Pertarungan pun pecah. Li Qing melesat ke depan, pedangnya berubah menjadi bayangan perak yang mematikan, menyerang Xue Long langsung. Zhao Yan berputar cepat, tombaknya menciptakan angin puyuh yang menghalau murid-murid Sekte Naga Darah, sementara Liang Shu mengeluarkan gulungan mantranya, melepaskan petir yang menyambar musuh-musuh di sekitar.
Namun, jumlah musuh terlalu banyak. Meski Tujuh Pedang Awan Suci adalah petarung hebat, mereka mulai terdesak. Xue Long, dengan cambuk berdurinya, berhasil melukai Zhao Yan di kaki, membuatnya terjatuh dengan mengerang kesakitan. Li Qing mencoba melindungi adiknya, tapi sebuah serangan dari samping mengenai lengannya, membuat darah mengalir deras.
"Kalian tak akan bisa menang!" teriak Xue Long, suaranya penuh kemenangan. "Serahkan relik itu, atau kalian semua akan mati!"
Di tengah pertempuran, Liang Shu, yang masih berdiri di dekat altar, tiba-tiba merasakan sesuatu. Bola kristal merah itu mulai bergetar, memancarkan cahaya yang semakin terang. Tiba-tiba, sebuah suara lembut terdengar di kepalanya, seolah berbisik dari dalam relik itu. "Hanya yang berhati murni… hanya yang berhati murni…"
Liang Shu menoleh ke arah Li Qing dan Zhao Yan, matanya penuh tekad. "Kakak Sulung, Kakak Kedua, kita harus membawa relik ini pergi! Aku punya rencana!"
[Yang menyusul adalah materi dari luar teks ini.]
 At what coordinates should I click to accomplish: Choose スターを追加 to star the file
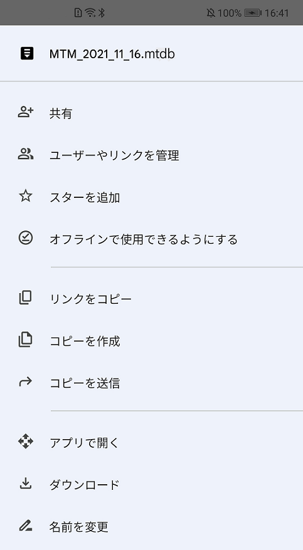pos(151,197)
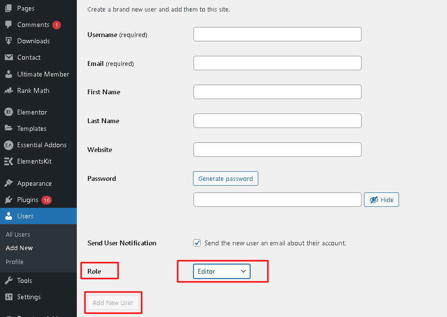Click the Rank Math icon
The width and height of the screenshot is (447, 317).
coord(8,90)
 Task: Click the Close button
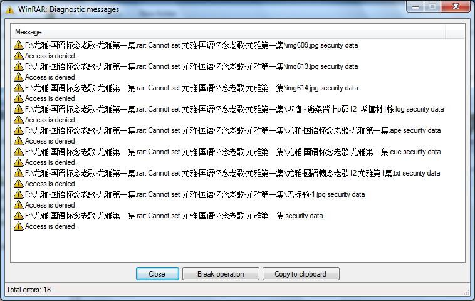click(157, 273)
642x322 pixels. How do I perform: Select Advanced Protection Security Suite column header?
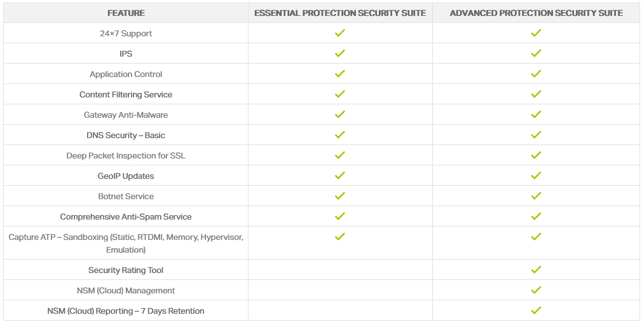point(536,13)
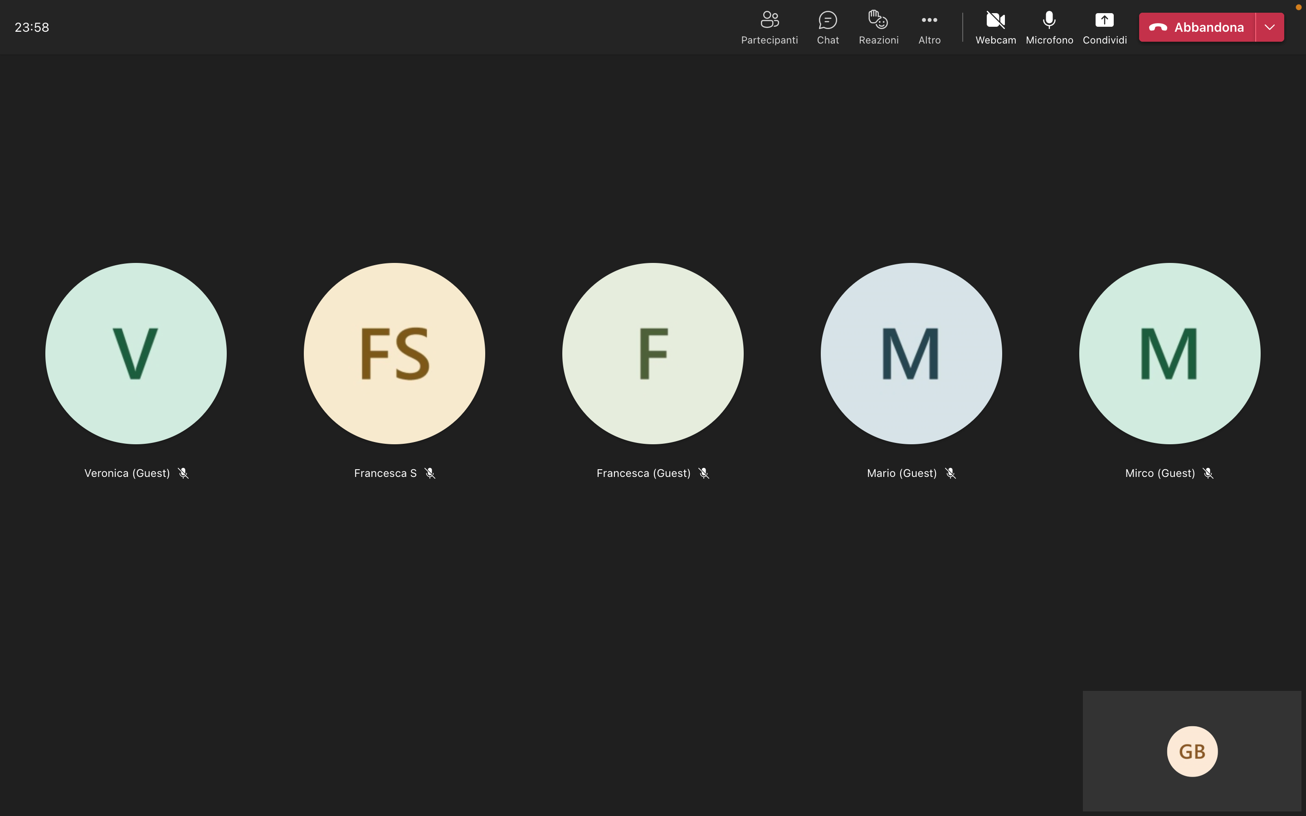This screenshot has width=1306, height=816.
Task: Click Mario's muted microphone icon
Action: 950,473
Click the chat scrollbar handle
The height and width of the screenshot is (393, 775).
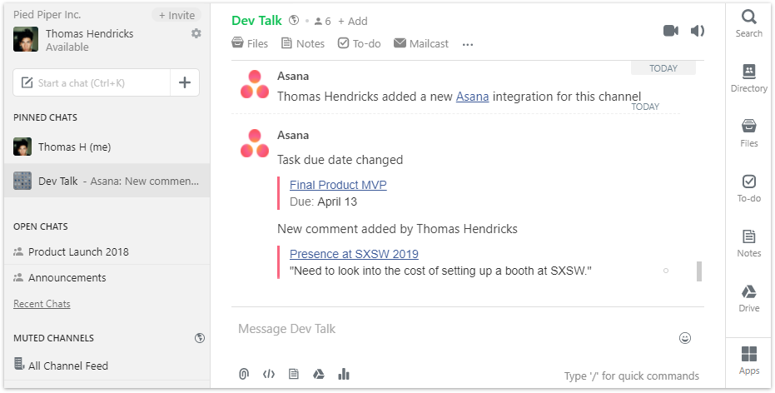click(699, 271)
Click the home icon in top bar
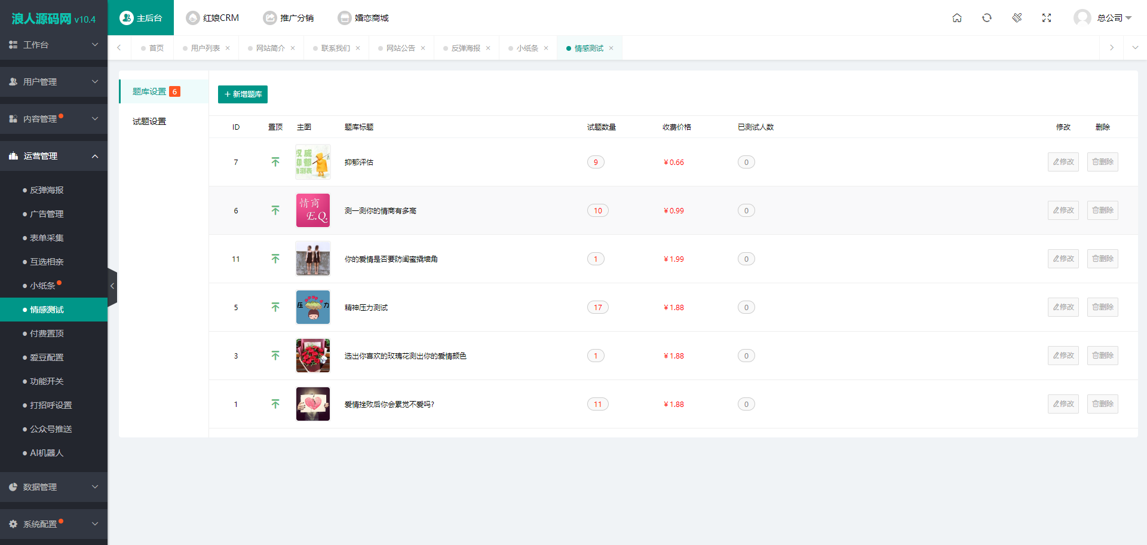Image resolution: width=1147 pixels, height=545 pixels. [957, 18]

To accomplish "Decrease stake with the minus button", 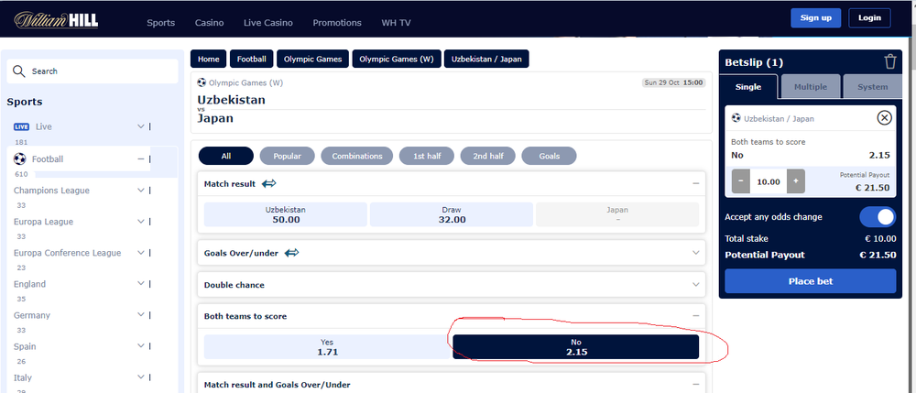I will coord(742,181).
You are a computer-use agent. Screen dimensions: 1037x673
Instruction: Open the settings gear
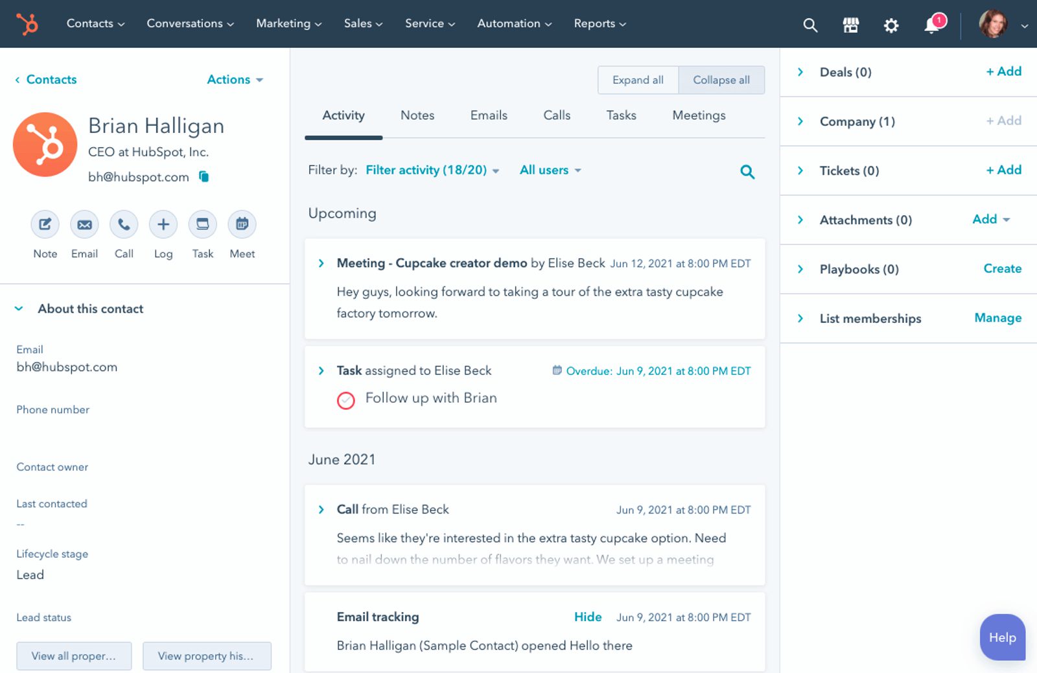pos(891,25)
Dengan gerakan cepat, Liang Shu meraih bola kristal itu, meski tangannya terbakar oleh panas yang dipancarkan relik tersebut. Ia lalu melemparkan gulungan mantra terkuatnya, menciptakan ledakan besar yang mengguncang kuil dan membuat Xue Long serta anak buahnya terpental. "Cepat, lari!" teriaknya.
Li Qing dan Zhao Yan, meski terluka, segera bergerak, mengikuti Liang Shu keluar dari kuil. Mereka melarikan diri melalui lorong-lorong sempit, kabut Puncak Terlarang menutupi jejak mereka. Xue Long, yang terluka akibat ledakan, hanya bisa menggeram penuh amarah. "Kalian tak akan bisa kabur selamanya! Relik itu milik Sekte Naga Darah!"
Sementara itu, di Puncak Awan Suci, Wei Chen tiba-tiba merasakan hawa aneh di udara. Ia menatap ke arah langit, hatinya dipenuhi firasat buruk. "Kakak Sulung… Kakak Kedua… Kakak Kelima… kalian harus selamat," gumamnya, tangannya mengepal erat.
Malam itu, sebuah bayang-bayang gelap mulai menyelimuti Pegunungan Seribu Awan, seolah meramalkan badai besar yang akan segera datang.